モノづくりの原点

 

 

80年代から90年代にかけて、日本の産業が世界に放った威光も、今は昔。

この産業の衰退の理由を単なる「戦略ミス」ではなく、

企業の心の病だ、という一人の官僚がいる。

社員に独創的な取り組みを許さない組織の縛りが、

消費者にとって、ワクワクするような驚き、新しい発見の芽を紡ぎとっている、というのだ。

 

こういった議論によく登場するのが、アップルだ。

日本の技術力で、アップルの製品を開発することはできただろう。

しかし、決して、アイデアは生まれなかったはずだ、と彼は言う。

 

アップルが次々に新しい製品を世に生み出した根幹には、ジョブズ氏の夢が形になっていったことにある。

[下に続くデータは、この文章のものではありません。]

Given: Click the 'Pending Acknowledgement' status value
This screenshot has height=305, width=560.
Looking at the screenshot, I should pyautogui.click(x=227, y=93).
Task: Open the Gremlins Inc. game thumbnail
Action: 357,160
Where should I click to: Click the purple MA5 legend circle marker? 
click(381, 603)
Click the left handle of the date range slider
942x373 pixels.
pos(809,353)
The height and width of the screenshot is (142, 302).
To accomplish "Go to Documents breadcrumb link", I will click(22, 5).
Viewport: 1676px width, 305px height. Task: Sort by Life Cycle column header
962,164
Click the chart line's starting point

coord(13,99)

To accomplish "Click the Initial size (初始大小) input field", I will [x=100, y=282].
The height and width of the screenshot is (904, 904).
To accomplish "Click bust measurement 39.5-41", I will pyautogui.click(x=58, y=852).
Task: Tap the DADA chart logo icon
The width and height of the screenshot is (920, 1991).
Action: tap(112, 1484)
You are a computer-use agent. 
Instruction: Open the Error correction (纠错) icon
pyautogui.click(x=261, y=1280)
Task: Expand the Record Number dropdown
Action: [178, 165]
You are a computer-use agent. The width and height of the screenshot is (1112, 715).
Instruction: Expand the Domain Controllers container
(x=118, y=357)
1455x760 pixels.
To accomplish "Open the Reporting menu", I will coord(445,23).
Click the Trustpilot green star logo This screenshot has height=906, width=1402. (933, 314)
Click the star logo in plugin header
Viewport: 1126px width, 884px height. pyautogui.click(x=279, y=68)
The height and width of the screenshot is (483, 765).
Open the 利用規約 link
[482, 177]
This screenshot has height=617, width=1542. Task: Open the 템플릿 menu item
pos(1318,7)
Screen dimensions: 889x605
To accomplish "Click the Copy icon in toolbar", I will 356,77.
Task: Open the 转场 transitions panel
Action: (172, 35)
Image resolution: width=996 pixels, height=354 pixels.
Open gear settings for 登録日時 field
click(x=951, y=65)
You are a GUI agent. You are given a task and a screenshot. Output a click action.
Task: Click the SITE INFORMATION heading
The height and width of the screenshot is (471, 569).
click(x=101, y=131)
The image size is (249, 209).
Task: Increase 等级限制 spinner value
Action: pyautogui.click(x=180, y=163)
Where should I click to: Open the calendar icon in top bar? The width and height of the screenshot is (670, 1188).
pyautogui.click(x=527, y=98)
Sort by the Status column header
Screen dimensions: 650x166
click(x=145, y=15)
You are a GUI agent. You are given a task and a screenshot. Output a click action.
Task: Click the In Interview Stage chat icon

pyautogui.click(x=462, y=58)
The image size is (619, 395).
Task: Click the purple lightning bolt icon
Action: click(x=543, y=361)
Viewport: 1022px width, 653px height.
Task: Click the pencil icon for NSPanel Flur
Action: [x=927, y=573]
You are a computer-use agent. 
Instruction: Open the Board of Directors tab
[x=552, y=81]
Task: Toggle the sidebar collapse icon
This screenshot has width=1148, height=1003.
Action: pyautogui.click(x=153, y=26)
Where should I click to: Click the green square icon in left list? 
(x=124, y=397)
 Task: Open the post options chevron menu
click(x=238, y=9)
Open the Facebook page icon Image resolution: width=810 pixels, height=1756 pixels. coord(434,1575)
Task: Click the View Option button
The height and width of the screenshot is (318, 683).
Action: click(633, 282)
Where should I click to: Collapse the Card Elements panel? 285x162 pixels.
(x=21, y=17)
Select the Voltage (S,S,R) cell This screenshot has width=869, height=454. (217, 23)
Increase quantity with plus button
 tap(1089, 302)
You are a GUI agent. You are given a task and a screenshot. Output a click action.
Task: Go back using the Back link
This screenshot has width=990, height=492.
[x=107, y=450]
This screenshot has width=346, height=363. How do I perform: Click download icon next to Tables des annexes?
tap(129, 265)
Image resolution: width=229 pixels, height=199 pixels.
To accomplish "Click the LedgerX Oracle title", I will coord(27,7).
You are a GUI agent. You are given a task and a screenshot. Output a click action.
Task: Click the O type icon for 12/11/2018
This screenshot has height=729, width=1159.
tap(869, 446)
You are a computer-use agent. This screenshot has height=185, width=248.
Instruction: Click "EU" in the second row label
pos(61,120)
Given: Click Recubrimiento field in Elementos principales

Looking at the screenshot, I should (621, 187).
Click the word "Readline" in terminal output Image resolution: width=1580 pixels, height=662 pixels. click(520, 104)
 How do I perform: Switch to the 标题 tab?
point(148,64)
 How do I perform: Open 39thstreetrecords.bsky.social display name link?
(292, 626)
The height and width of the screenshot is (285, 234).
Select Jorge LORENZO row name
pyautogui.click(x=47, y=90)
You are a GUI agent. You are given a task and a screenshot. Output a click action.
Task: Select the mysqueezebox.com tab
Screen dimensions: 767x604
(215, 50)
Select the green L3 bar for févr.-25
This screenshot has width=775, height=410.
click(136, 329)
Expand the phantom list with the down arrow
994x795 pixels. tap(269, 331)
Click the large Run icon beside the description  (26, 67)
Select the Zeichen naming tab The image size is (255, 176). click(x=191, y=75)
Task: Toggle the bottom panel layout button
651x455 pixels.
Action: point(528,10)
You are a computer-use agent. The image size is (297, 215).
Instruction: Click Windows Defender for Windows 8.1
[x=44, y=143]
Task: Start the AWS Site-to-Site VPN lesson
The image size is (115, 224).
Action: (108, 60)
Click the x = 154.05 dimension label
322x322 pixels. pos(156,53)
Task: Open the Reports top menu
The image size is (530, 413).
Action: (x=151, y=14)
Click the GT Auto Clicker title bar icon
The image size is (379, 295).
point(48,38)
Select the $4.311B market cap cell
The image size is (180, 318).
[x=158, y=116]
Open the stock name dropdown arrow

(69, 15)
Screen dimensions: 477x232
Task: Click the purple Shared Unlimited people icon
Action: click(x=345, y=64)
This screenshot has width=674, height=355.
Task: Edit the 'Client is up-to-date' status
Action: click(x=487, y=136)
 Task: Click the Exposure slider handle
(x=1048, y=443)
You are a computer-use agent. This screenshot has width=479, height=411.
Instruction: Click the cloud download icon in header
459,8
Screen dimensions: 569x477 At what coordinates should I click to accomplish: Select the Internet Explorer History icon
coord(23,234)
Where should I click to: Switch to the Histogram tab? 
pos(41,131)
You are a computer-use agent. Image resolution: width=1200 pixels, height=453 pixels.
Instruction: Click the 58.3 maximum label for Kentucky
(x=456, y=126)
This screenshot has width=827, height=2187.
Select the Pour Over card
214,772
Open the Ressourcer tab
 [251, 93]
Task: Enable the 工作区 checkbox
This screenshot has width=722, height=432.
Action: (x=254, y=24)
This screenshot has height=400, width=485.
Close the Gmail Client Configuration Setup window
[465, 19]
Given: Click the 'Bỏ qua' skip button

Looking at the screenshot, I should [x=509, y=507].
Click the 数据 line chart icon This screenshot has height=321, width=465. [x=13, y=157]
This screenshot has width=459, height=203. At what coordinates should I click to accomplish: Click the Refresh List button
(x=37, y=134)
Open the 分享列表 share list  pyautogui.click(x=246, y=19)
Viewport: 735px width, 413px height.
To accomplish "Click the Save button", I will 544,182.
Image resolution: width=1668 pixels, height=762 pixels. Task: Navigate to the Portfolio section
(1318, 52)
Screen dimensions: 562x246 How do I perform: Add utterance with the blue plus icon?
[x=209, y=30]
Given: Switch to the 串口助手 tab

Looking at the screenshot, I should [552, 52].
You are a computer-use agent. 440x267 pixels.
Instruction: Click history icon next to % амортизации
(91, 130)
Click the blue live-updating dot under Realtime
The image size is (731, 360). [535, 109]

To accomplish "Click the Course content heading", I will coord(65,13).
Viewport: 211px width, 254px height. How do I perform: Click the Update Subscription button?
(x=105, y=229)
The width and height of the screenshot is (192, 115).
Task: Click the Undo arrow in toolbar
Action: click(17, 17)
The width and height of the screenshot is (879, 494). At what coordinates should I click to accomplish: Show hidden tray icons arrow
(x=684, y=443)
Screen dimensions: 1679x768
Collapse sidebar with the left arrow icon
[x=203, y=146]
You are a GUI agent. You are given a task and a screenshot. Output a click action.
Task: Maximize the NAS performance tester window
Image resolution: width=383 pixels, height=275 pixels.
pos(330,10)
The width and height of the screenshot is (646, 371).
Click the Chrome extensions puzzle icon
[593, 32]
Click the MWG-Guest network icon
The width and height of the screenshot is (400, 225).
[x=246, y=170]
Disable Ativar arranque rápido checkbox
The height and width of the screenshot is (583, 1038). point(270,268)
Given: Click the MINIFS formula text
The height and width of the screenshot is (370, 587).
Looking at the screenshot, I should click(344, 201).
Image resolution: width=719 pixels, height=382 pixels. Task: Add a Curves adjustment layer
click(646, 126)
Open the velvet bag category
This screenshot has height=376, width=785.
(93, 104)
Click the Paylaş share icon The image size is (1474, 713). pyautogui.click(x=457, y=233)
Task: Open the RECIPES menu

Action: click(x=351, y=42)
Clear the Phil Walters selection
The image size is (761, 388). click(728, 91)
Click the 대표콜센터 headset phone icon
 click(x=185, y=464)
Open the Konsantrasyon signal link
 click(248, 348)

そして、彼の夢を実現させるバックアップが、組織の体制にあったからだろう。

 

彼の独創的な夢は、見方を変えれば、私的な願望かもしれない。

しかし、その私的な願望や、欲求、懐疑心から、多くのアイデアは生まれる。

 

形のない材料から、手足と想像力を駆使して、人間とって価値ある何かを生み出す行為。

それこそが、モノづくりの原点だ。

 

これは、単に製造業に限った話ではない。

自身が属する建築の分野しかり、医療の分野しかり、芸術の分野しかり。

「公私混同」というと、組織にとっては、悪の意味で用いられる。

けれど、「私」の自由な発想やアイデア、時として突発的なひらめきが、ワクワクする驚きを人に与えるのであり、人に感動を与えるものを生む。

 

今、もう一度、モノづくりの原点に戻ろう。